▸ Record excerpts
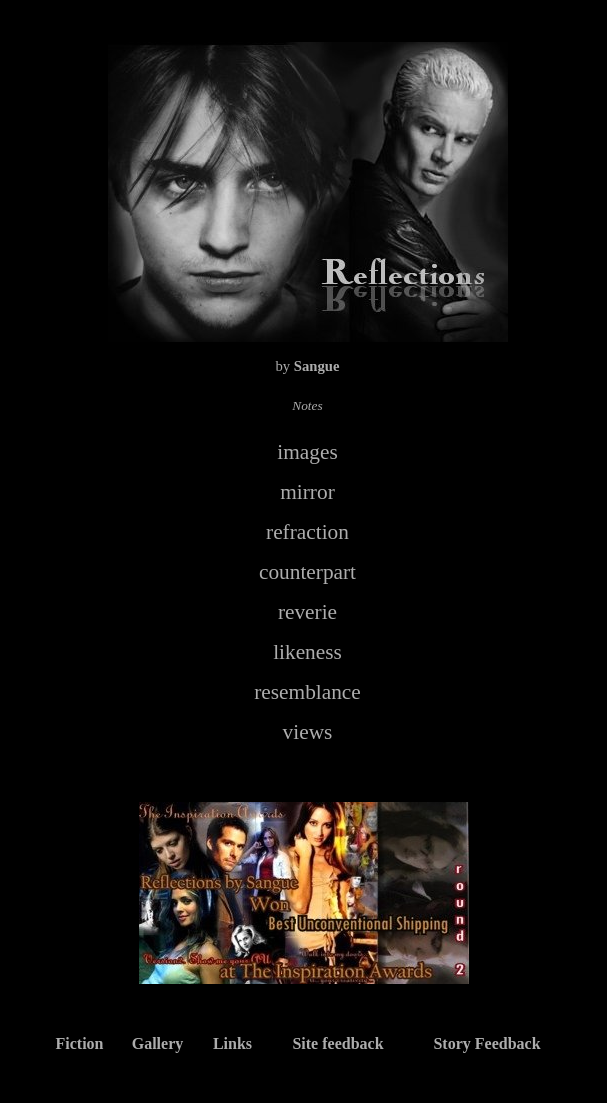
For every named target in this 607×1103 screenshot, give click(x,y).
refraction (307, 532)
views (308, 732)
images (307, 452)
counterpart (307, 572)
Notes (307, 405)
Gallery (158, 1043)
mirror (307, 492)
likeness (307, 652)
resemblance (307, 692)
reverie (307, 612)
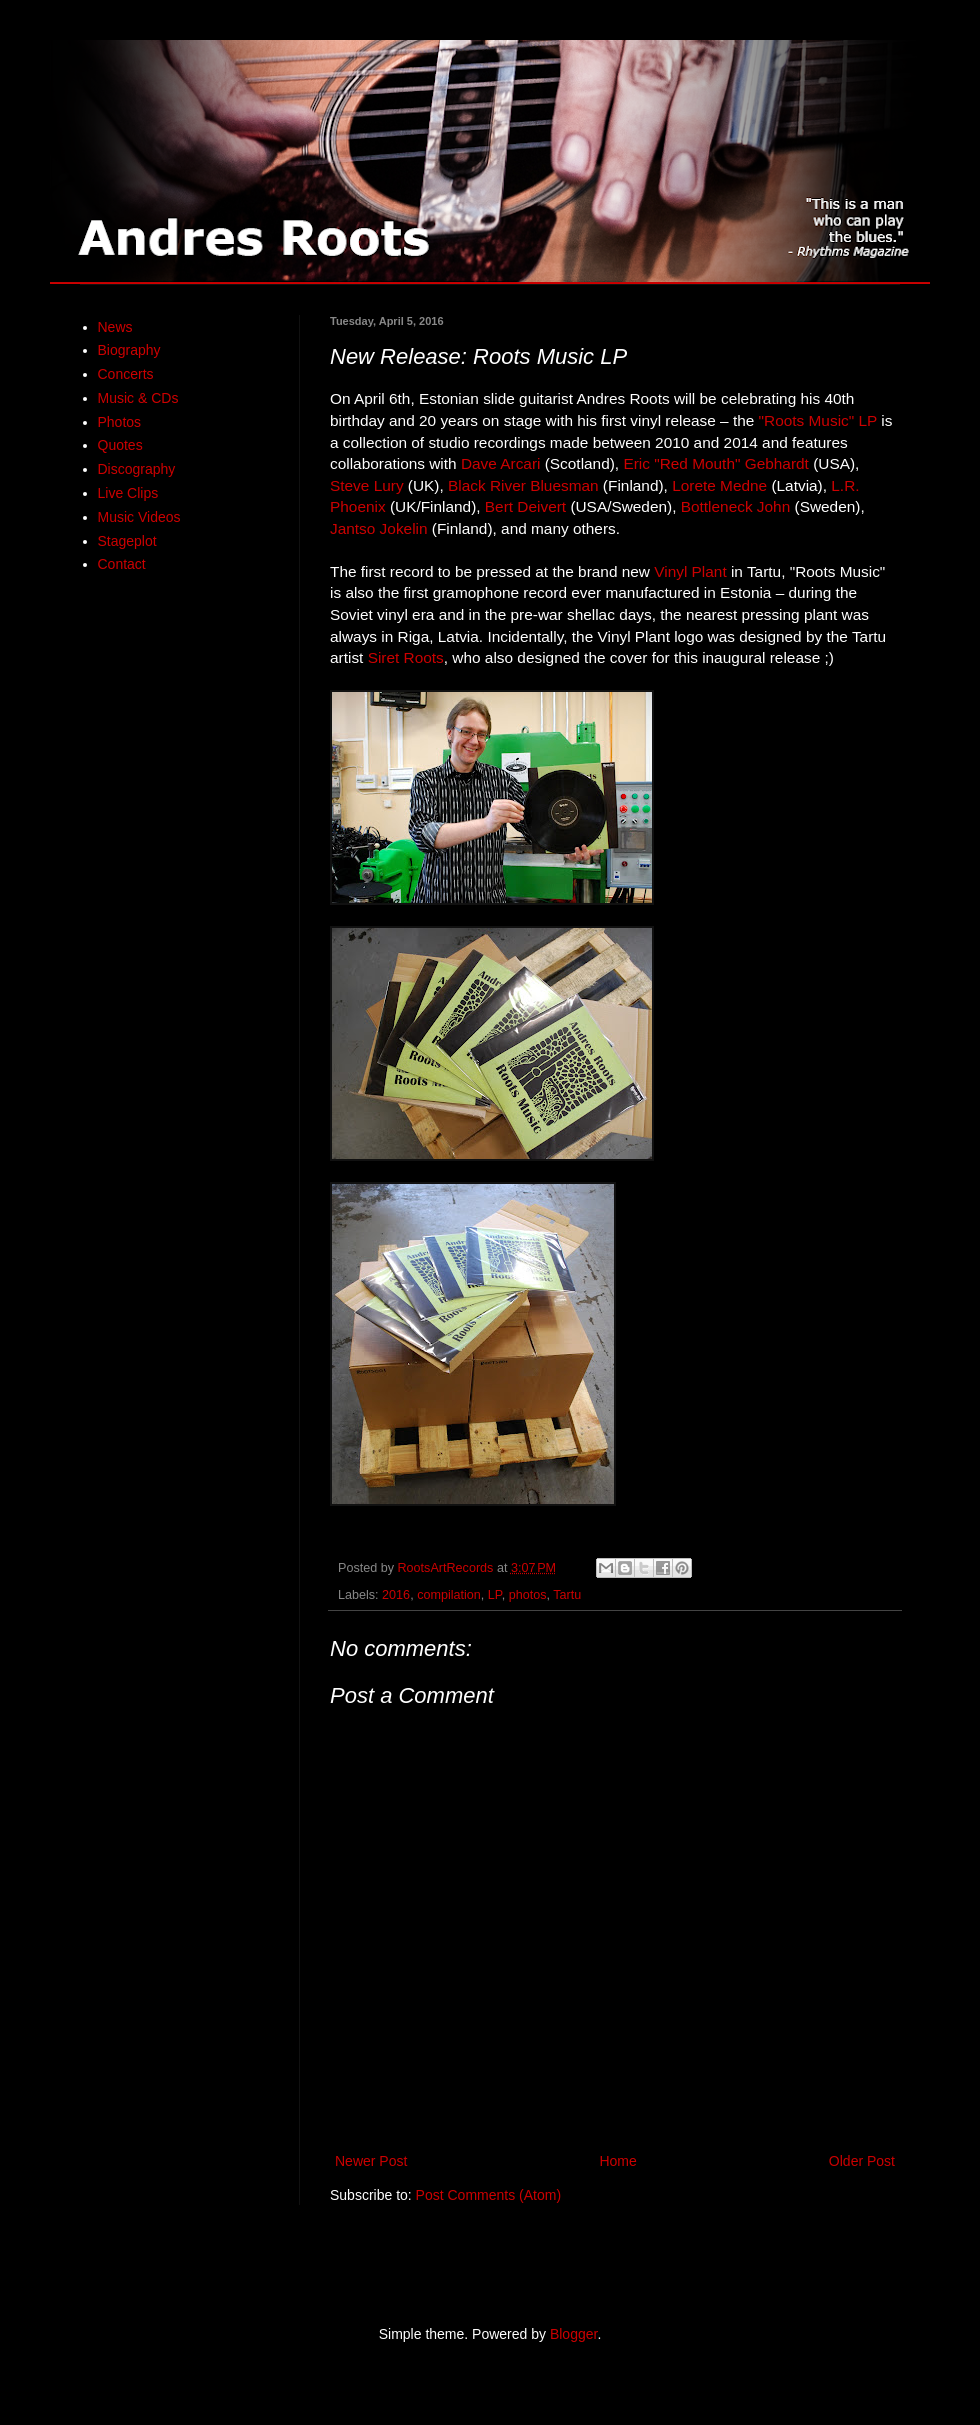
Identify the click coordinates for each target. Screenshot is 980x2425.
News (115, 327)
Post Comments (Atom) (488, 2195)
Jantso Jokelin (379, 528)
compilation (449, 1595)
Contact (122, 564)
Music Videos (139, 517)
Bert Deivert (528, 506)
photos (528, 1595)
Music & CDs (138, 398)
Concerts (126, 374)
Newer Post (371, 2161)
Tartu (567, 1595)
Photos (120, 422)
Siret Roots (406, 657)
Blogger (573, 2334)
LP (495, 1595)
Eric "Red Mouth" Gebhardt (715, 463)
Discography (137, 469)
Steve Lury (367, 485)
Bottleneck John (736, 506)
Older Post (862, 2161)
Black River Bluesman (523, 485)
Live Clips (128, 493)
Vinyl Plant (690, 571)
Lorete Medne (719, 485)
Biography (129, 350)
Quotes (120, 445)
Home (617, 2161)
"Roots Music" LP (818, 420)
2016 (396, 1595)
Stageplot (127, 541)
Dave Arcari (501, 463)
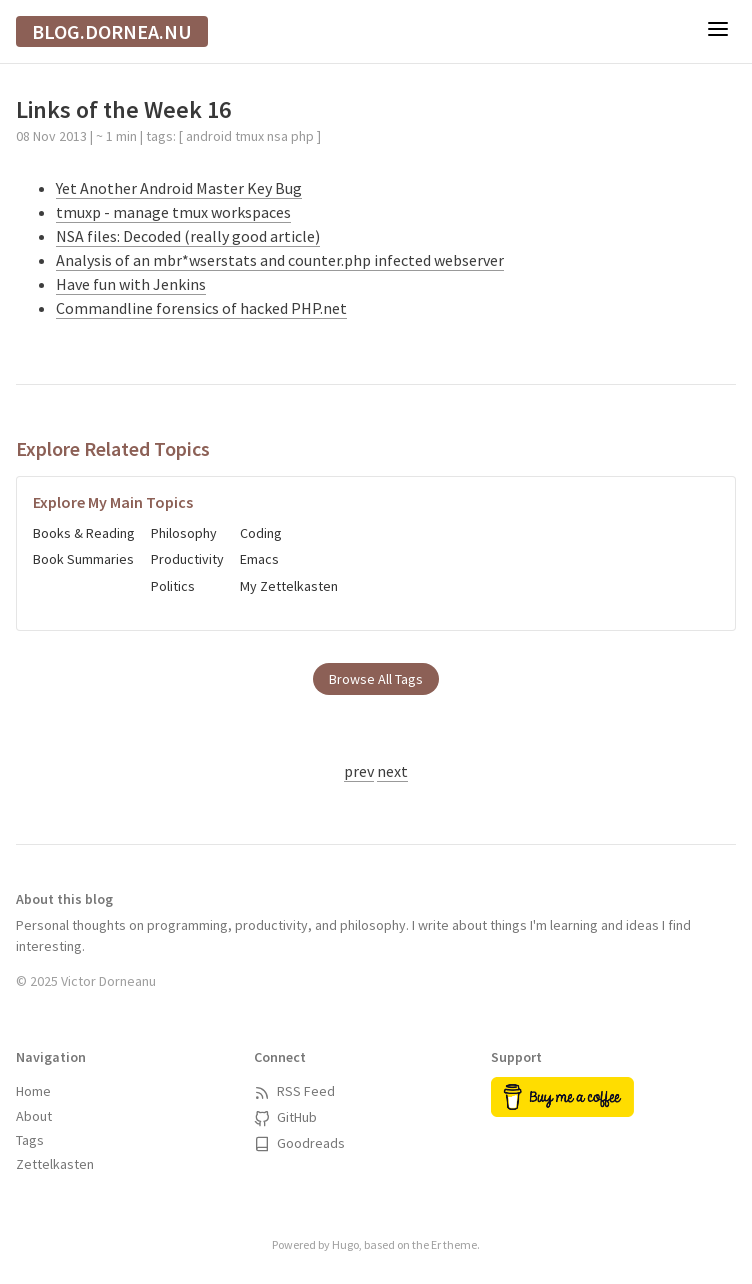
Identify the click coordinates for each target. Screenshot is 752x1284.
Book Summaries (83, 559)
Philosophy (184, 533)
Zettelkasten (55, 1164)
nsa (277, 136)
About (34, 1116)
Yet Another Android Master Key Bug (179, 188)
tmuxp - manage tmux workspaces (173, 212)
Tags (30, 1140)
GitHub (285, 1117)
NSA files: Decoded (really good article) (188, 236)
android (209, 136)
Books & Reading (84, 533)
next (392, 771)
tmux (249, 136)
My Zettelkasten (289, 586)
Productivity (187, 559)
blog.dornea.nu (112, 31)
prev (359, 771)
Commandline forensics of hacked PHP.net (201, 308)
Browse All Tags (376, 679)
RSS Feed (294, 1091)
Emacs (259, 559)
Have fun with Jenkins (131, 284)
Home (33, 1091)
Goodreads (299, 1143)
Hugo (345, 1244)
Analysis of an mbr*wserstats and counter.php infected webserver (280, 260)
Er (436, 1244)
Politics (173, 586)
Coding (261, 533)
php (302, 136)
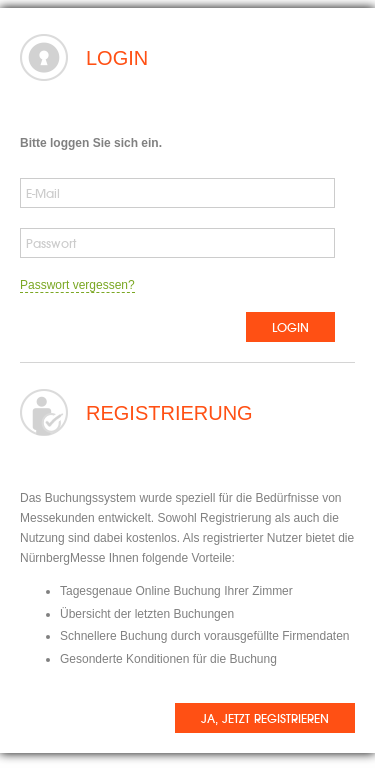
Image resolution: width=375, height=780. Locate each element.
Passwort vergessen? (77, 285)
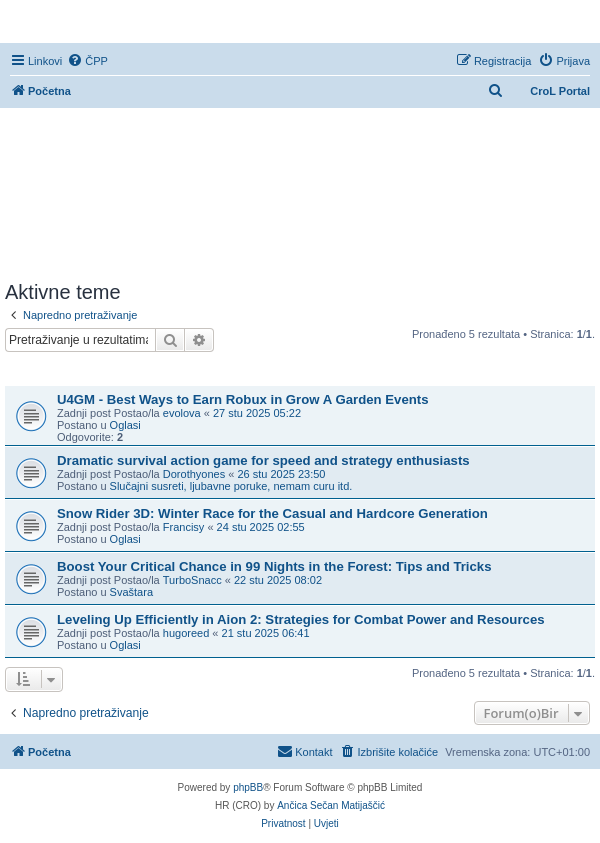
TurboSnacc (192, 580)
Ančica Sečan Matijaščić (331, 805)
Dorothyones (194, 474)
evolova (182, 413)
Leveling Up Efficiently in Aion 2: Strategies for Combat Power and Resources (301, 619)
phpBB (248, 787)
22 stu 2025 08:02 (278, 580)
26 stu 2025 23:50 (281, 474)
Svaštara (131, 592)
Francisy (184, 527)
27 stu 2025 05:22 (257, 413)
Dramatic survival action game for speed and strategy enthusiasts (263, 460)
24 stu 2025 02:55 (261, 527)
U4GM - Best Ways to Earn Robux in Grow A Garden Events (243, 399)
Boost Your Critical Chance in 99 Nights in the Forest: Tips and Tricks (274, 566)
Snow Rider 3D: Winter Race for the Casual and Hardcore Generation (272, 513)
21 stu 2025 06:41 (266, 633)
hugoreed (186, 633)
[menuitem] (87, 61)
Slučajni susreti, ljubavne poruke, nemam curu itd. (231, 486)
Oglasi (125, 425)
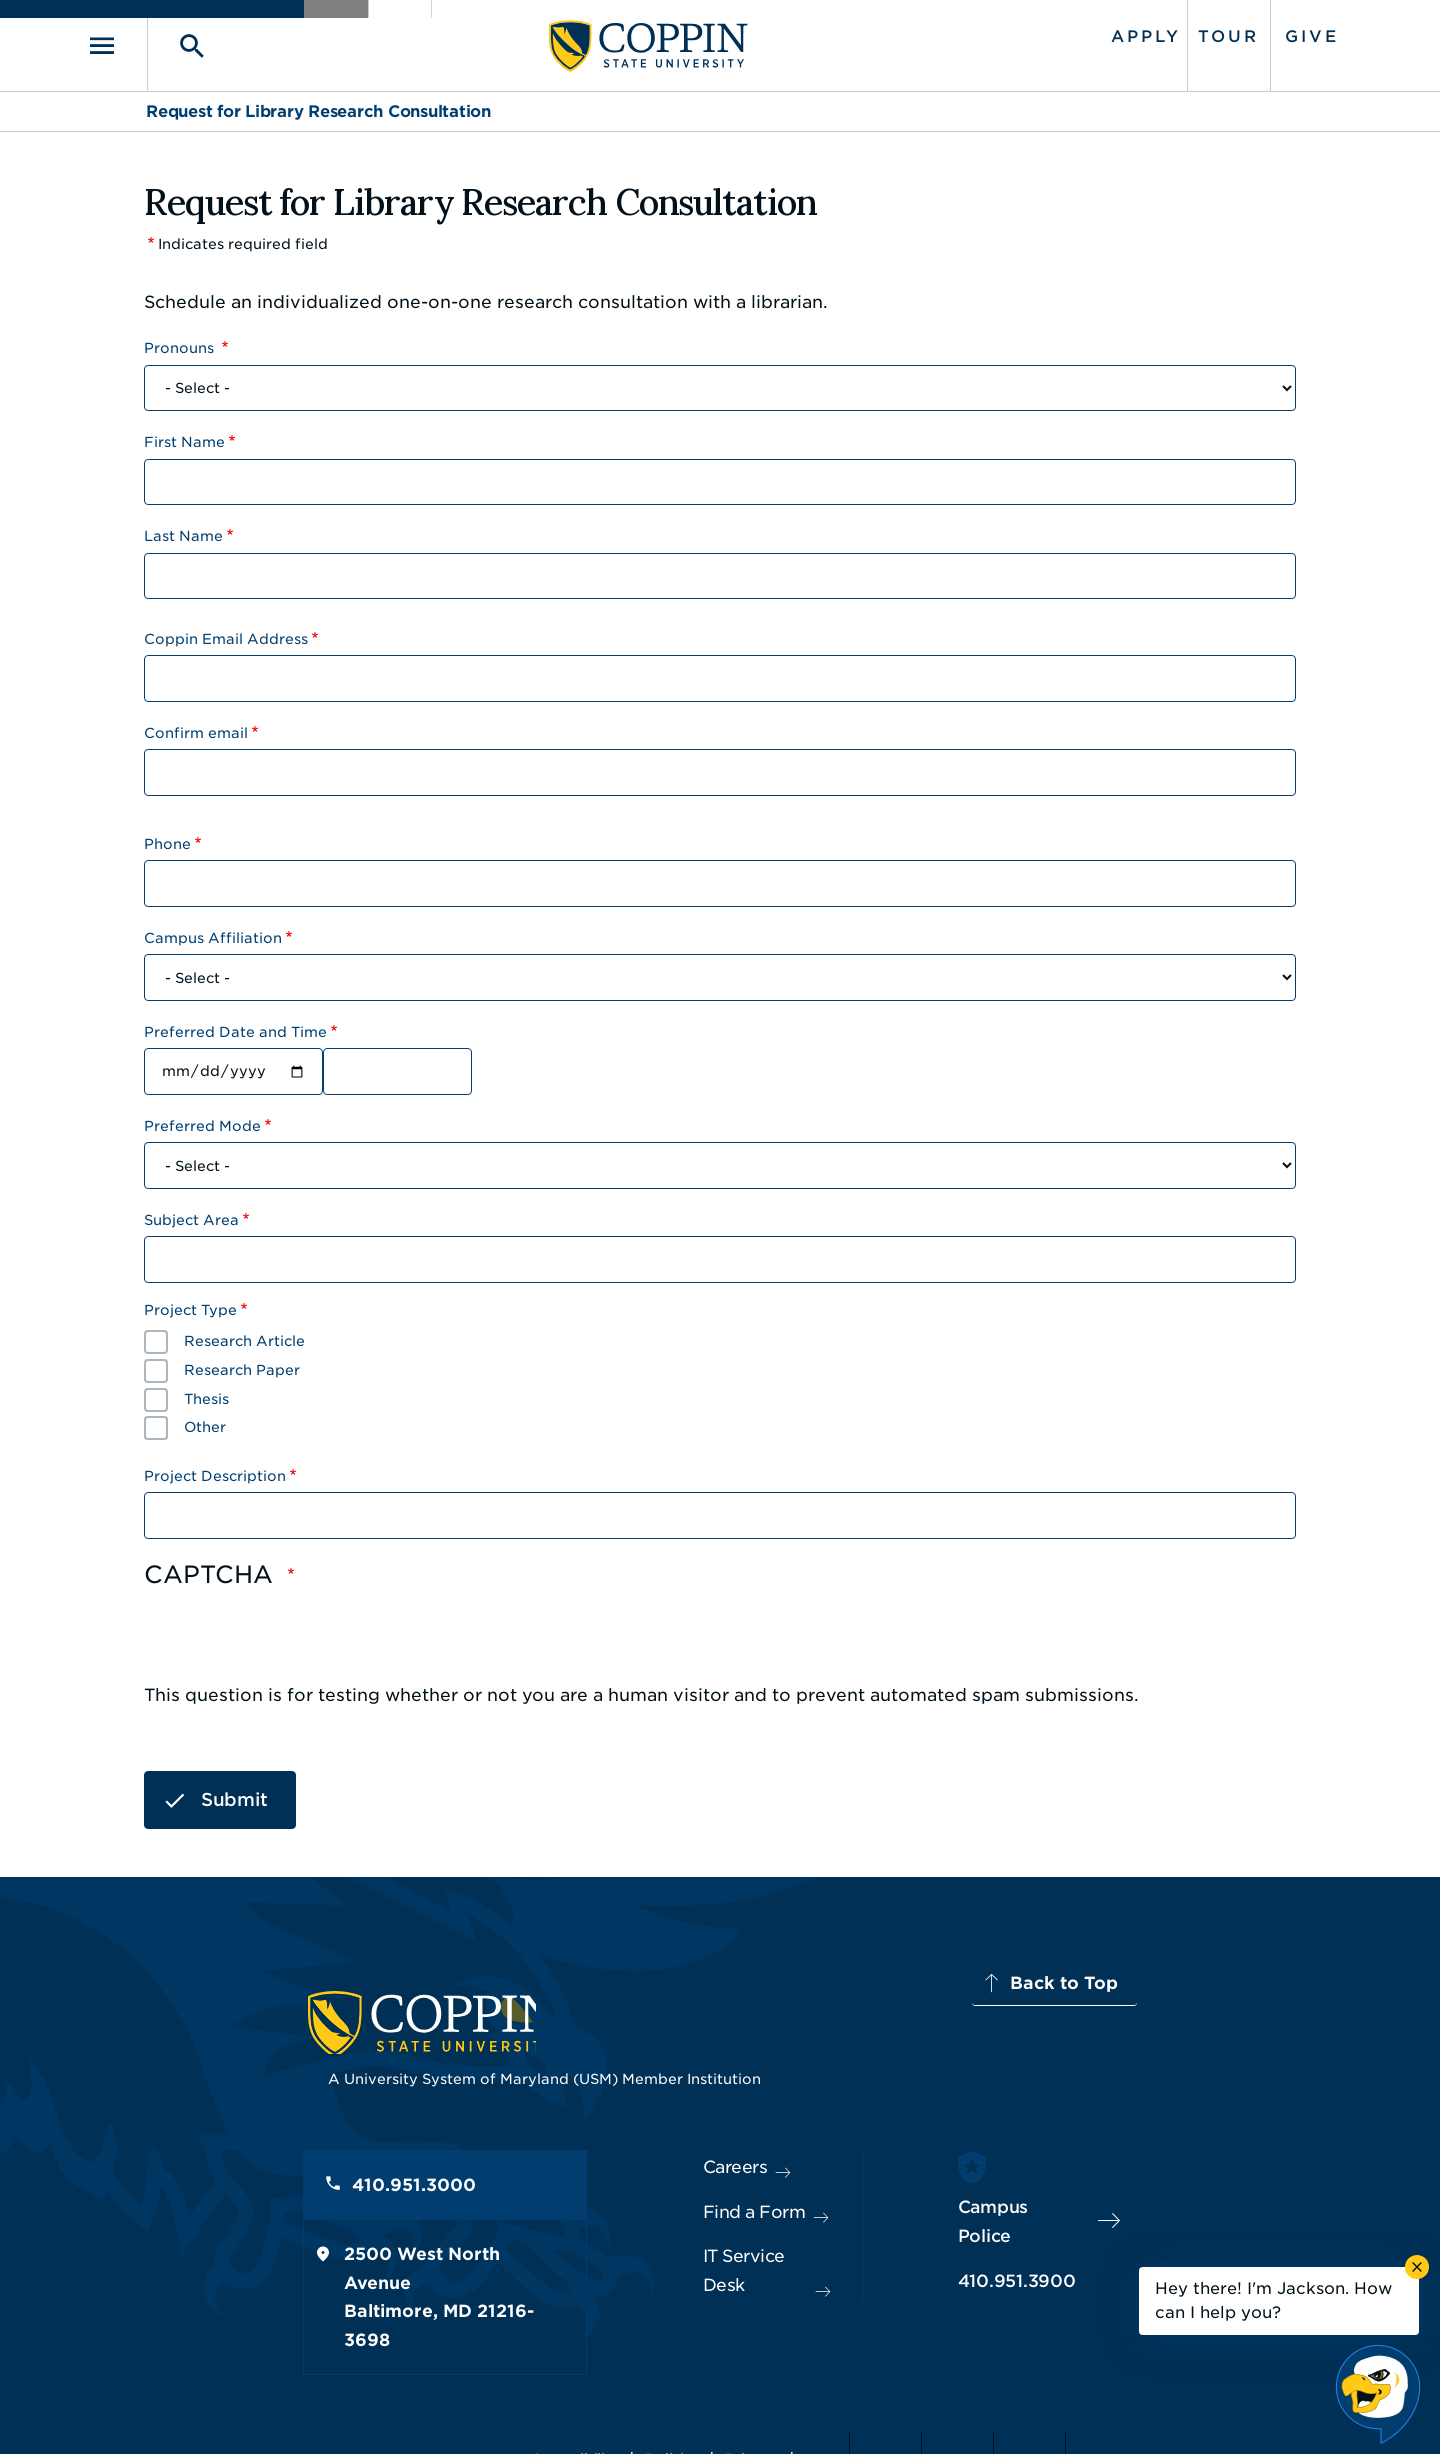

▸ Task requirements
Copy every line above word for word, leaving out the pictures.

▸ Task answer
For every named target in this 607×1103 screenshot, give click(x,y).
refraction (307, 532)
views (308, 732)
images (307, 452)
counterpart (307, 572)
Notes (307, 405)
Gallery (158, 1043)
mirror (307, 492)
likeness (307, 652)
resemblance (307, 692)
reverie (307, 612)
Identify the click coordinates for each target. Screenshot is 980x2425.
News (115, 327)
Post Comments (Atom) (488, 2195)
Jantso Jokelin (379, 528)
compilation (449, 1595)
Contact (122, 564)
Music Videos (139, 517)
Bert Deivert (528, 506)
photos (528, 1595)
Music & CDs (138, 398)
Concerts (126, 374)
Newer Post (371, 2161)
Tartu (567, 1595)
Photos (120, 422)
Siret Roots (406, 657)
Blogger (573, 2334)
LP (495, 1595)
Eric "Red Mouth" Gebhardt (715, 463)
Discography (137, 469)
Steve Lury (367, 485)
Bottleneck John (736, 506)
Older Post (862, 2161)
Black River Bluesman (523, 485)
Live Clips (128, 493)
Vinyl Plant (690, 571)
Lorete Medne (719, 485)
Biography (129, 350)
Quotes (120, 445)
Home (617, 2161)
"Roots Music" LP (818, 420)
2016 (396, 1595)
Stageplot (127, 541)
Dave Arcari (501, 463)
Identify the click coordinates for each target. Screenshot is 752x1284.
Book Summaries (83, 559)
Philosophy (184, 533)
Zettelkasten (55, 1164)
nsa (277, 136)
About (34, 1116)
Yet Another Android Master Key Bug (179, 188)
tmuxp - manage tmux workspaces (173, 212)
Tags (30, 1140)
GitHub (285, 1117)
NSA files: Decoded (really good article) (188, 236)
android (209, 136)
Books & Reading (84, 533)
next (392, 771)
tmux (249, 136)
My Zettelkasten (289, 586)
Productivity (187, 559)
blog.dornea.nu (112, 31)
prev (359, 771)
Commandline forensics of hacked PHP.net (201, 308)
Browse All Tags (376, 679)
RSS Feed (294, 1091)
Emacs (259, 559)
Have fun with Jenkins (131, 284)
Home (33, 1091)
Goodreads (299, 1143)
Hugo (345, 1244)
Analysis of an mbr*wserstats and counter.php infected webserver (280, 260)
Er (436, 1244)
Politics (173, 586)
Coding (261, 533)
php (302, 136)
Image resolution: width=375, height=780. Locate each element.
Passwort vergessen? (77, 285)
TurboSnacc (192, 580)
Ančica Sečan Matijaščić (331, 805)
Dorothyones (194, 474)
evolova (182, 413)
Leveling Up Efficiently in Aion 2: Strategies for Combat Power and Resources (301, 619)
phpBB (248, 787)
22 stu 2025 08:02 (278, 580)
26 stu 2025 23:50 (281, 474)
Svaštara (131, 592)
Francisy (184, 527)
27 stu 2025 05:22 (257, 413)
Dramatic survival action game for speed and strategy enthusiasts (263, 460)
24 stu 2025 02:55 (261, 527)
U4GM - Best Ways to Earn Robux in Grow A Garden Events (243, 399)
Boost Your Critical Chance in 99 Nights in the Forest: Tips and Tricks (274, 566)
Snow Rider 3D: Winter Race for the Casual and Hardcore Generation (272, 513)
21 stu 2025 06:41 (266, 633)
hugoreed (186, 633)
[menuitem] (87, 61)
Slučajni susreti, ljubavne poruke, nemam curu itd. (231, 486)
Oglasi (125, 425)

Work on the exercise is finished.